The aetiology of oral cancer is multifactorial, as various risk factors (genetics, socioeconomic and lifestyle factors) contribute to its development.
Data in the literature suggest that people with periodontal disease have an increased risk of developing oral cancer, and the severity of periodontitis correlates with the appearance of oral squamous cell carcinoma.
The aim of this study was to revise the non- genetic risk factors that may influence the development of OC, while focusing on the dental and periodontal status and OH. Methods:
Two hundred patients (hundred diagnosed with oral cancer and hundred without oral cancer) were enrolled in our case–control study, to evaluate the association between oral cancer and the presence and severity of periodontitis, while examining several risk factors that might be responsible for oral cancer formation.

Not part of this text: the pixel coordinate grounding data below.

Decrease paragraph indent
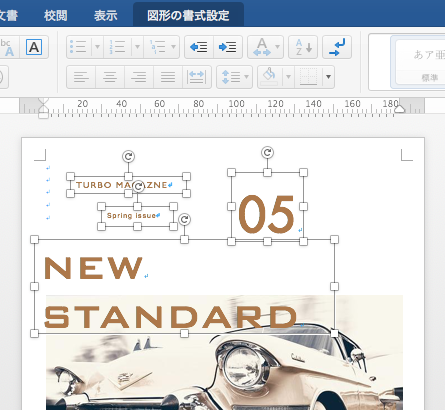 pyautogui.click(x=199, y=47)
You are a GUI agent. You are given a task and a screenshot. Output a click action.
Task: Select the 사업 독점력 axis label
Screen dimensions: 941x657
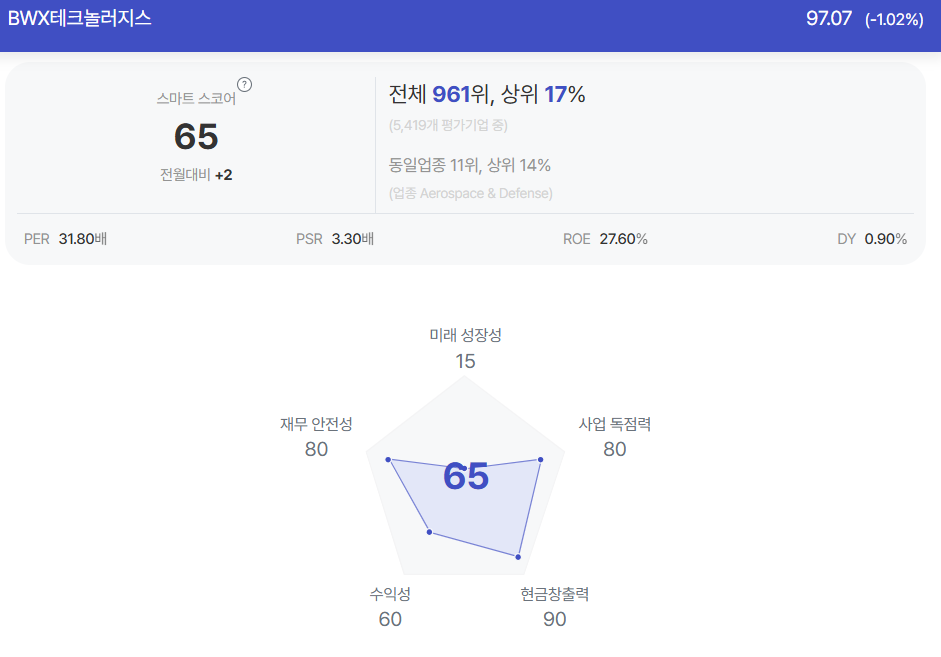pos(615,424)
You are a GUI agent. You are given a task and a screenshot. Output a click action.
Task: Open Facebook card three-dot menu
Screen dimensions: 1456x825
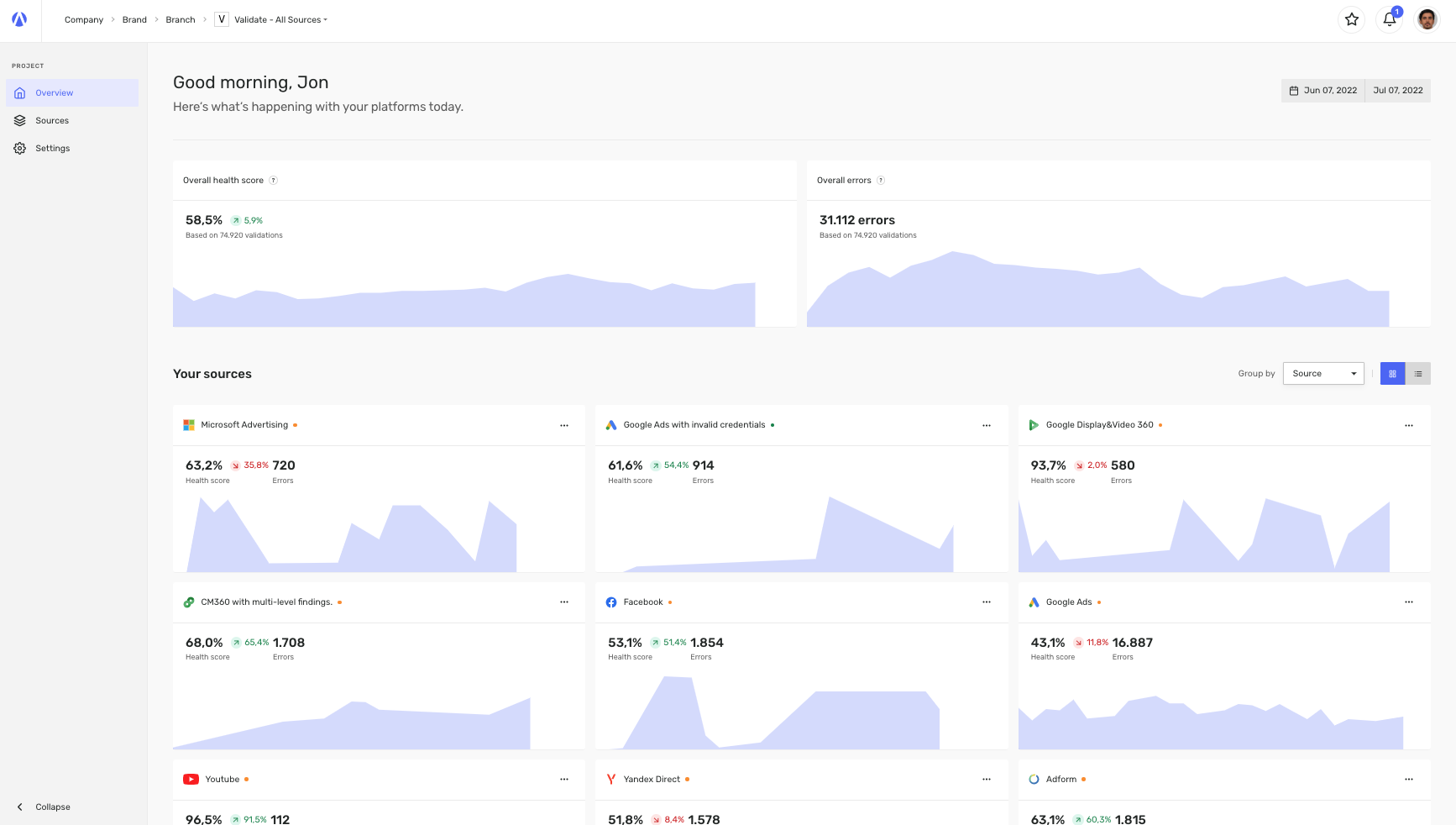point(987,602)
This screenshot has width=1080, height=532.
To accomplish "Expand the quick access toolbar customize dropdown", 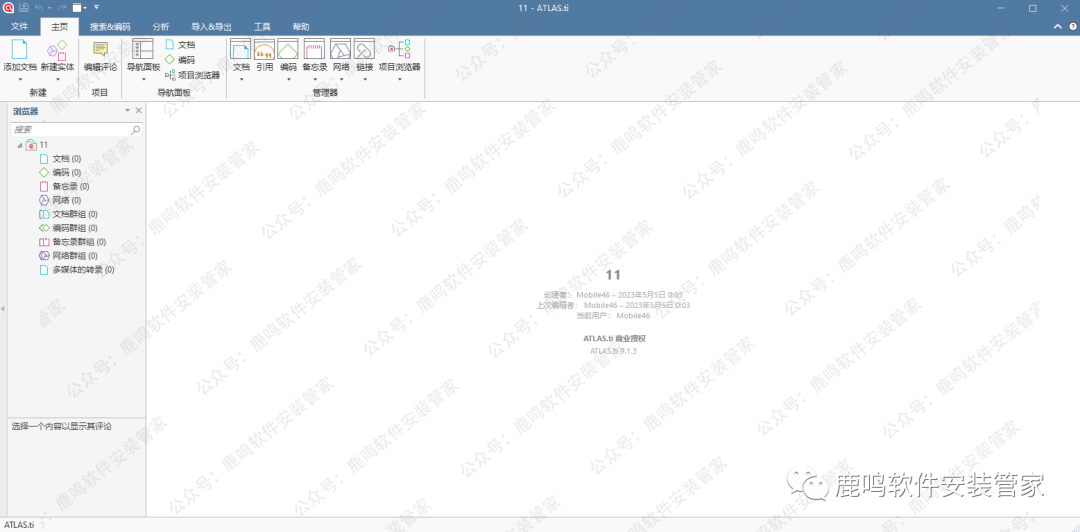I will [97, 7].
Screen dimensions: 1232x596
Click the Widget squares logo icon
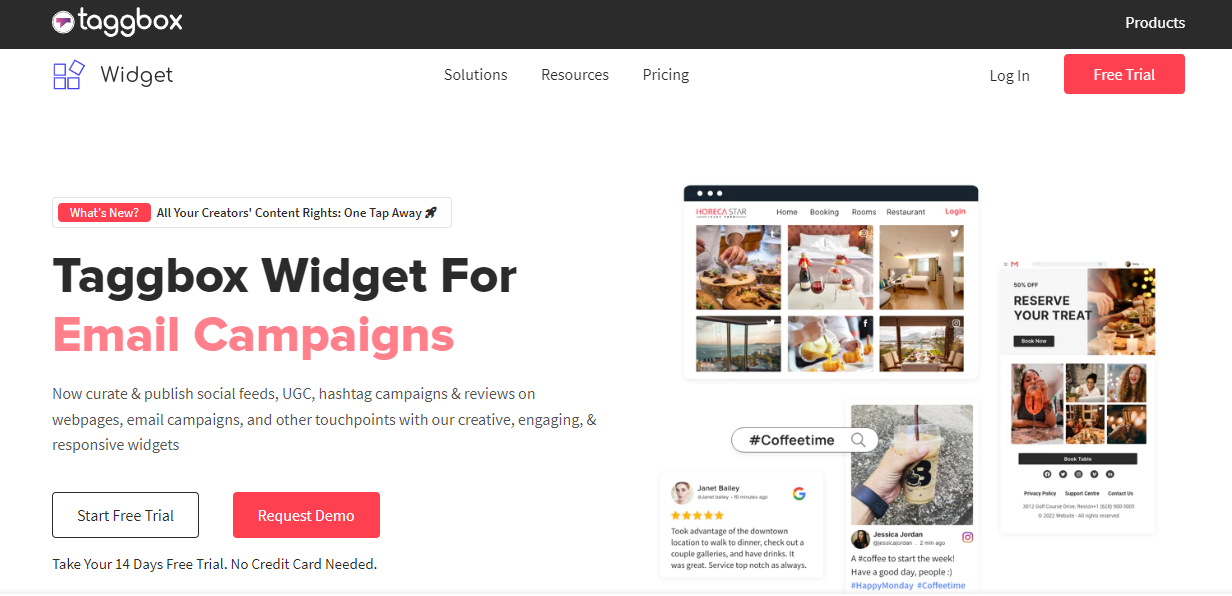[68, 75]
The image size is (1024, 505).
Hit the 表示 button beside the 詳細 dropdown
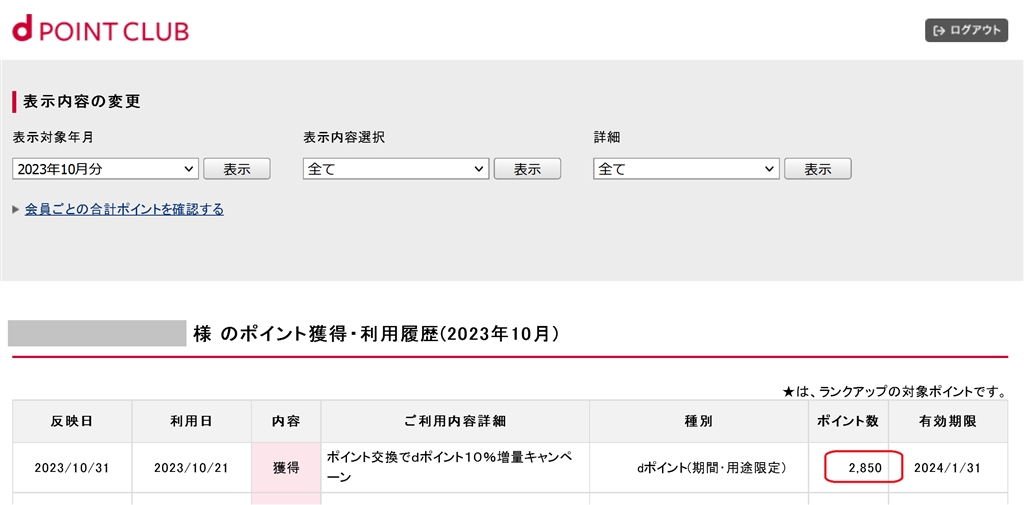click(817, 169)
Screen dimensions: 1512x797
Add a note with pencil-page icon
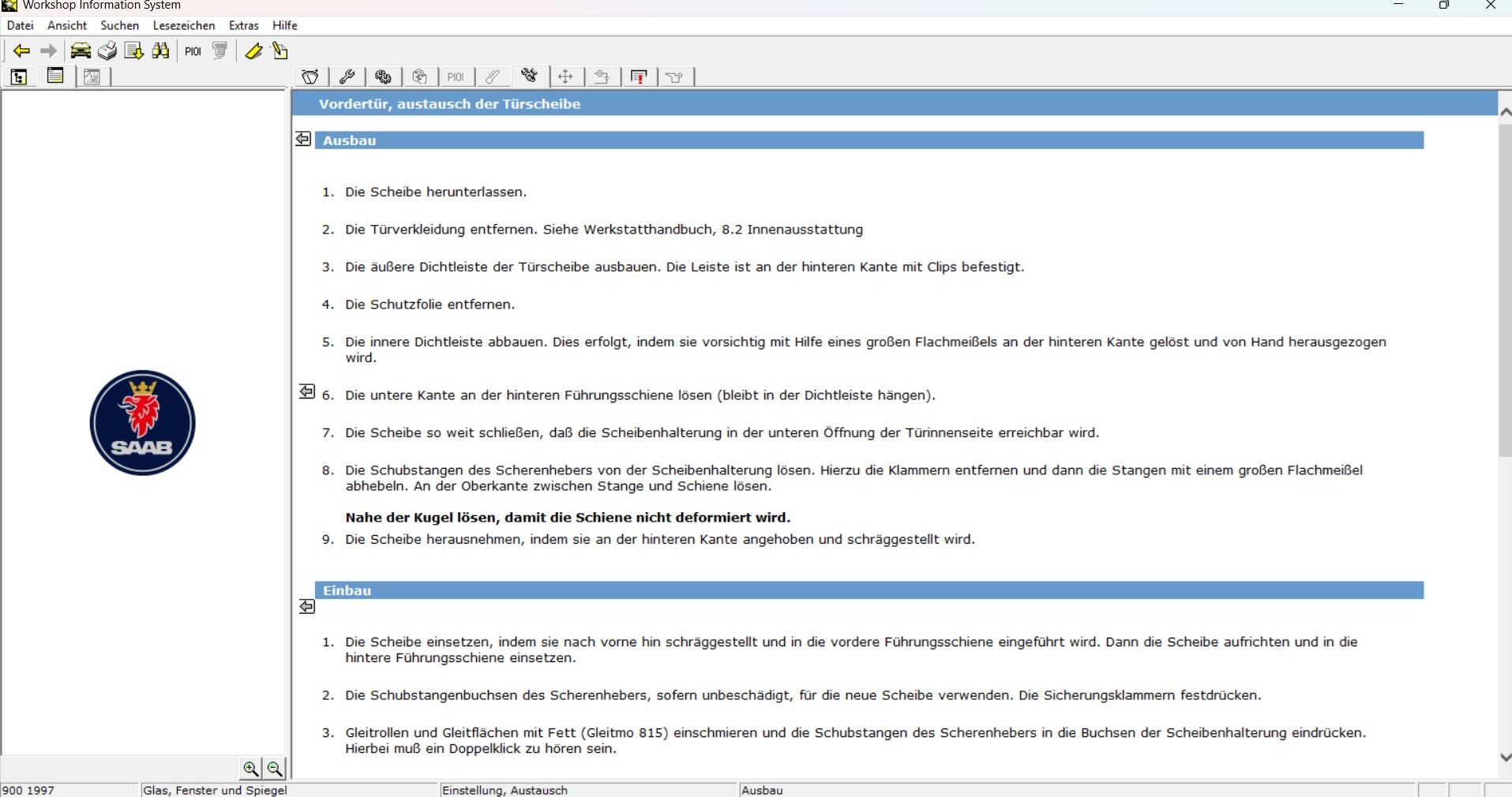(280, 51)
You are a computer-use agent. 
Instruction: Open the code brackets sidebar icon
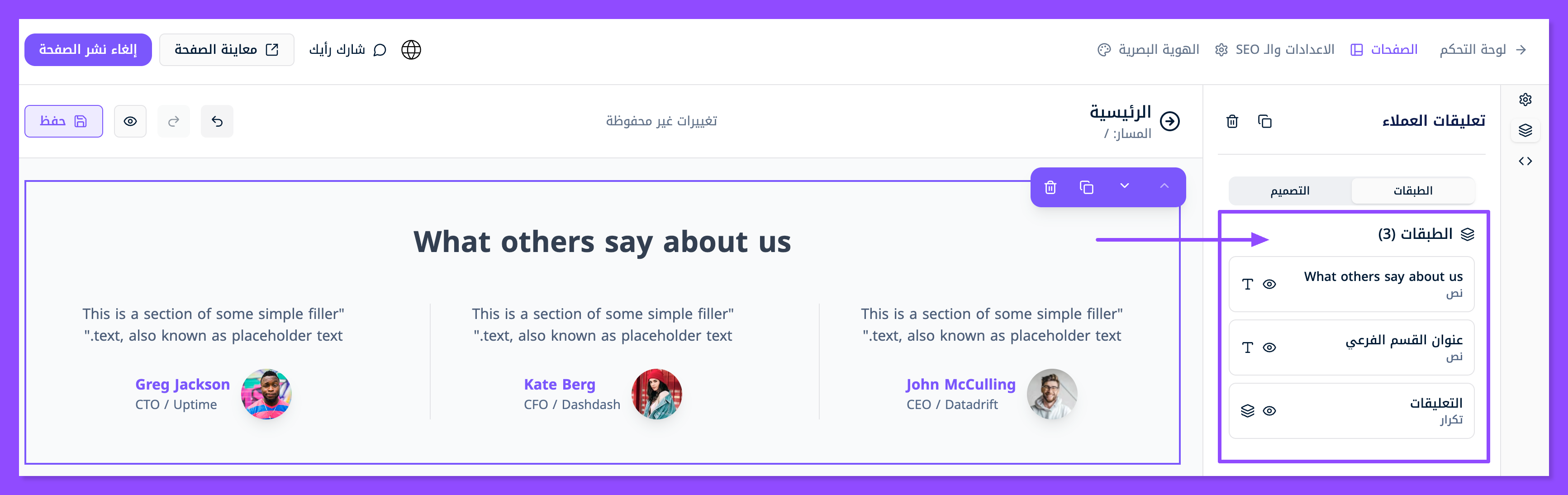tap(1525, 162)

A questionnaire customised for oral cancer patients was used to obtain the socioeconomic and lifestyle risk factors that may influence the development of oral squamous cell carcinoma. The dental and periodontal status along with the level of oral hygiene was recorded quantitatively.
The chi-square and Mann–Whitney tests and logistic regression were used for the statistical analysis.
By considering both the case and the control groups, a significant correlation was found between the incidence of oral cancer and some socioeconomic factors and lifestyle habits, such as the sex, age, education and alcohol consumption of an individual. The mean value
of the Silness-Löe plaque index was significantly higher in the case population.
The number of completely edentulous patients was higher among the oral cancer population. The incidence of oral cancer was 57.1% in patients with periodontal disease.
In comparison, the incidence of oral squamous cell carcinoma was only 28.6% among the patients without periodontitis.
Most of the oral cancer patients (72.1%) had stage 4 periodontitis. On the other hand, the vast majority of the control group (51.6%) had stage 2 periodontitis.
Periodontitis can be an individual risk factor for oral cancer development. Periodontally compromised individuals should be strictly monitored, especially those with severe periodontitis and coexisting lifestyle risk factors. Maintaining their periodontal health in at-risk patients can minimize cancer risks.